A proposta, de autoria da deputada Duda Salabert (PDT-MG) e com relatoria do senador Jader Barbalho (MDB-PA), segue agora para sanção presidencial. Segundo o texto, durante o período da conferência, os Poderes Executivo, Legislativo e Judiciário poderão se instalar provisoriamente em Belém, e atos e despachos oficiais assinados nesse intervalo deverão registrar a cidade como sede do governo federal.
O Executivo federal será responsável por regulamentar as medidas administrativas, operacionais e logísticas necessárias à transferência temporária.
Durante a votação, Jader Barbalho afirmou que o projeto é uma homenagem à Amazônia e ao povo paraense, ressaltando a importância do evento internacional.
“O projeto destaca a relevância da COP 30 e permite que o Congresso Nacional demonstre o compromisso do país com os temas que serão debatidos em Belém.”
Afirmou o relator.
O senador Zequinha Marinho (Podemos-PA) também apoiou a proposta e destacou o caráter simbólico da medida:
“Que esse gesto vá além do simbolismo e represente uma mudança real no olhar do Brasil para a Amazônia e suas populações.”
Declarou.
Já a senadora Damares Alves (Republicanos-DF) sugeriu a criação de uma Comissão da Amazônia no Senado, reforçando a necessidade de ampliar o debate ambiental dentro do Congresso.
Apesar do apoio majoritário, alguns parlamentares se manifestaram contra a proposta.
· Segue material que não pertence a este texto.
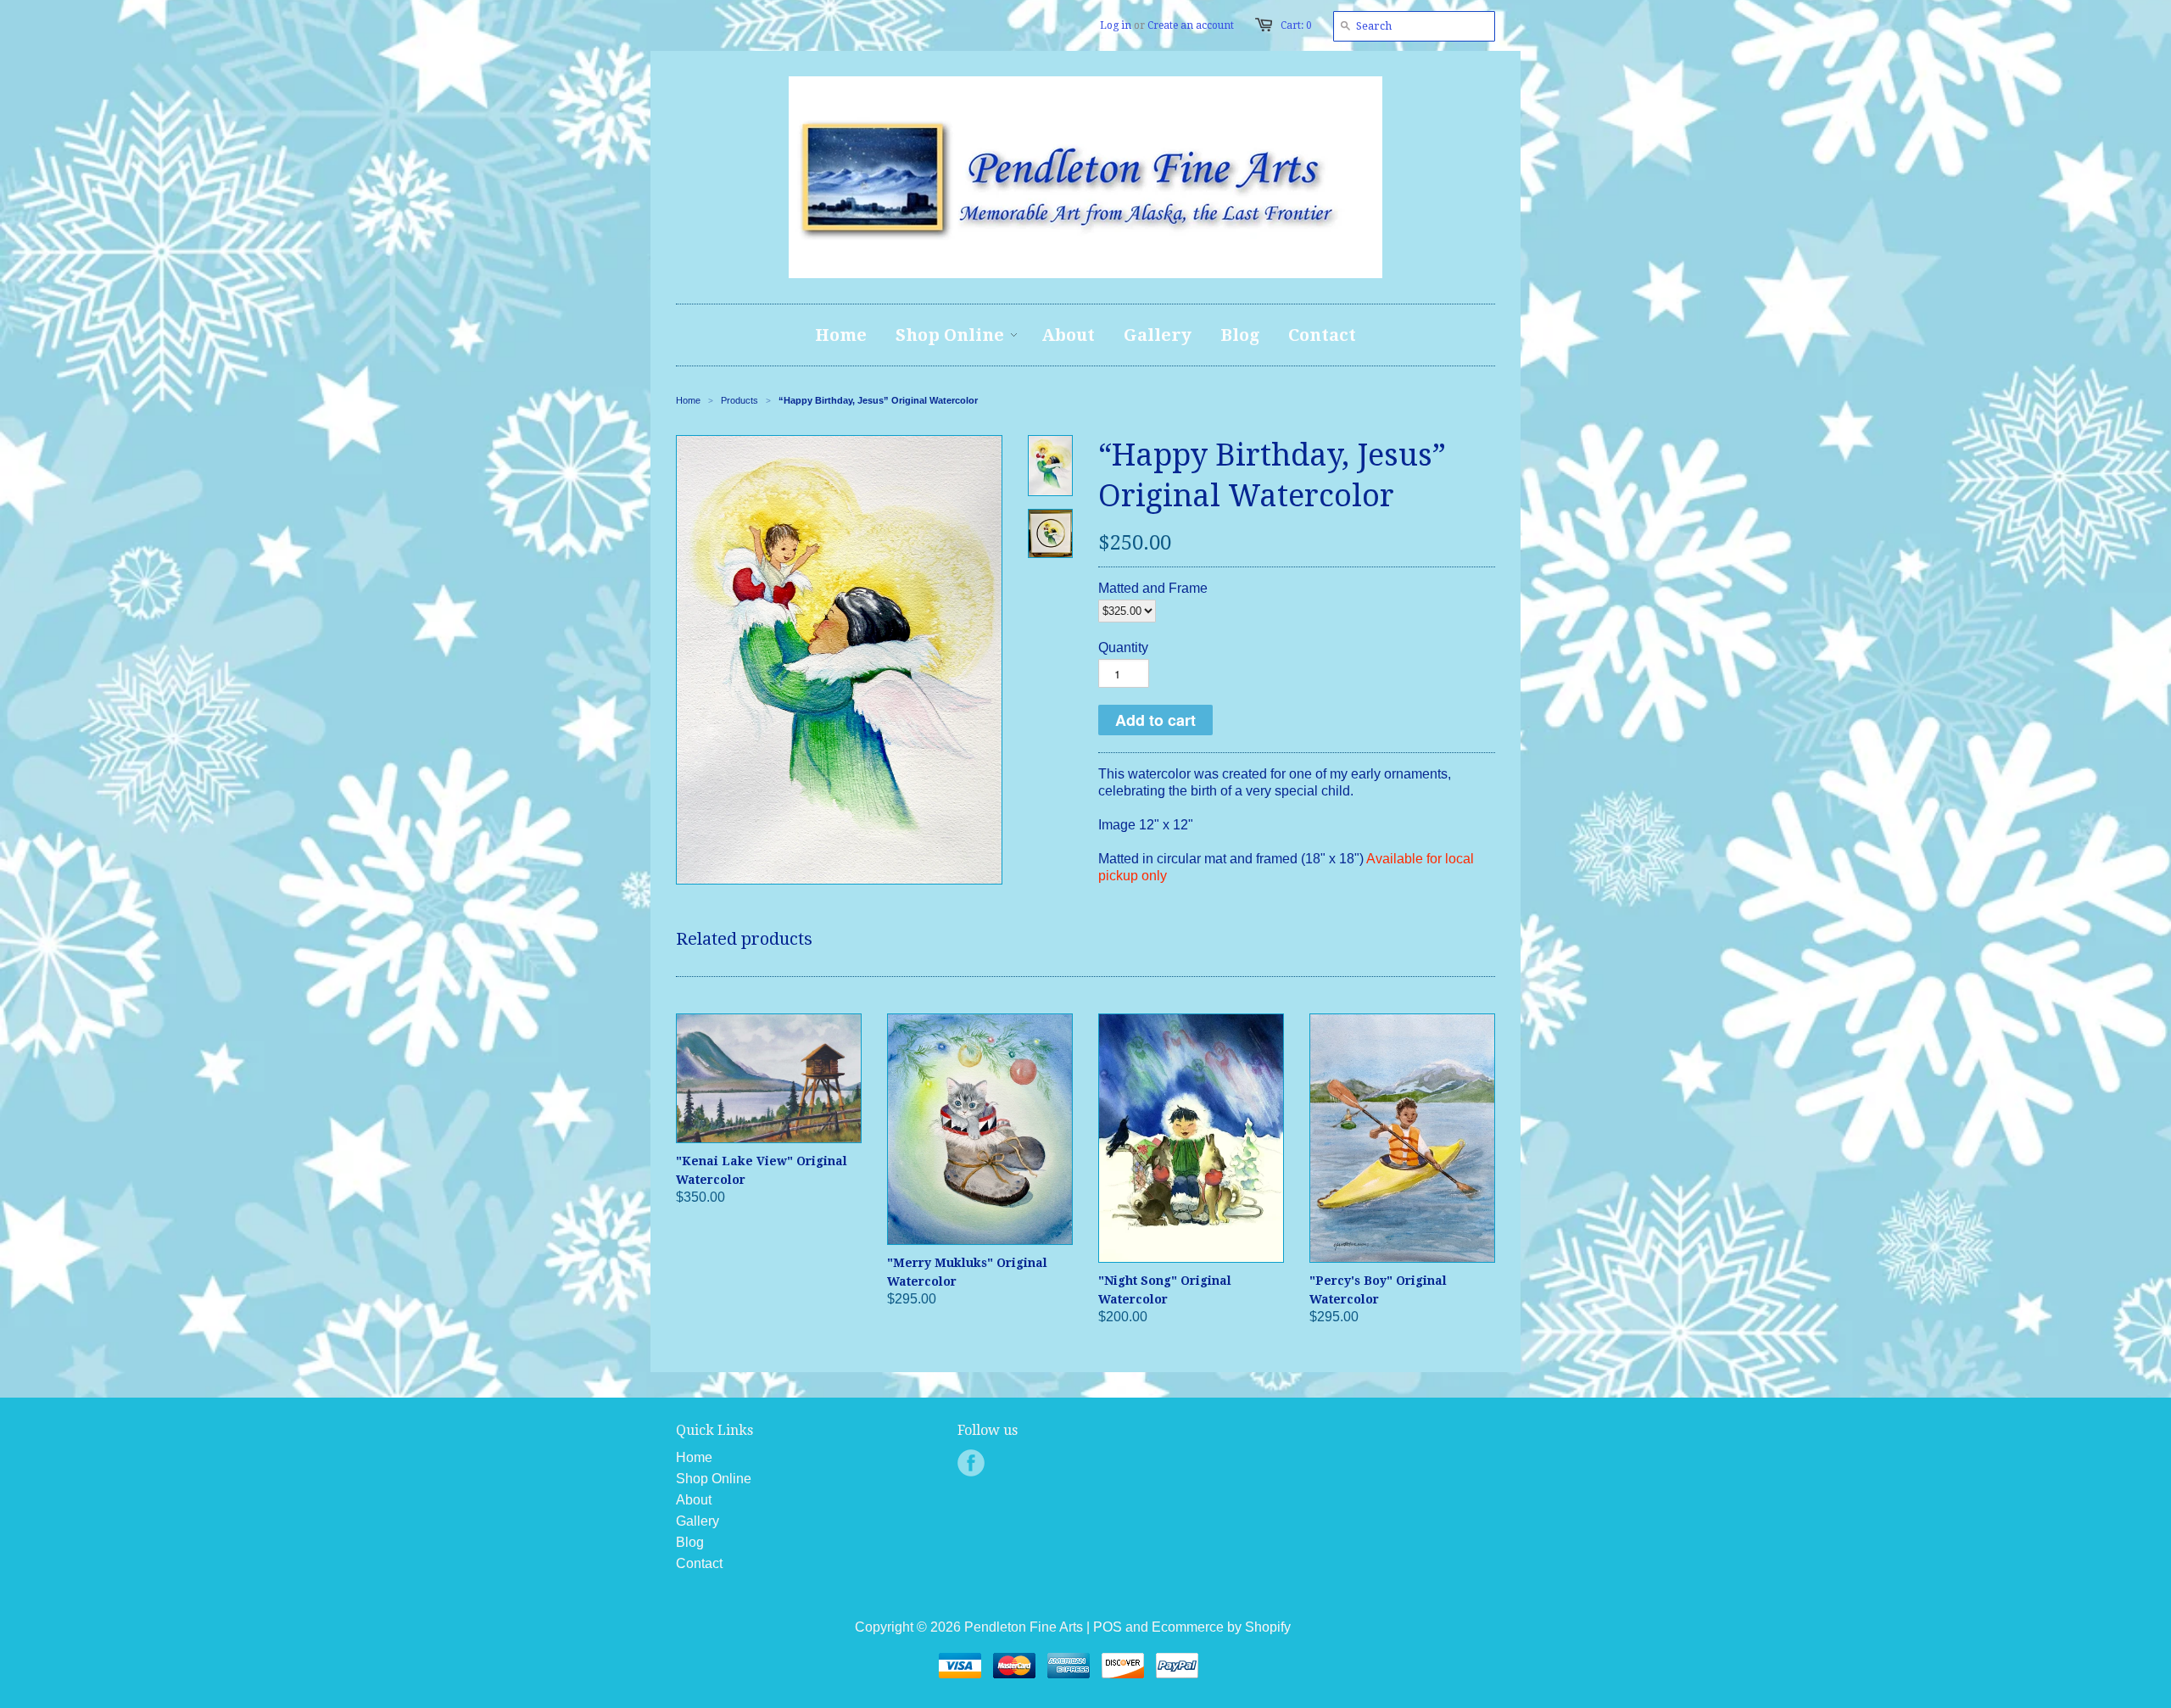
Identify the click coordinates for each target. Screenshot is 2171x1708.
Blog (690, 1542)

O senador Eduardo Girão (Novo-CE) considerou a medida onerosa e sem efeito prático, classificando-a como uma “encenação política”. O senador Cleitinho (Republicanos-MG) também votou contra, expressando preocupação com os custos e a logística da mudança simbólica.
A COP 30 será a primeira conferência climática da ONU sediada no Brasil e reunirá líderes de todo o mundo para discutir a redução de emissões de gases de efeito estufa, a proteção da Amazônia e o enfrentamento da crise climática global.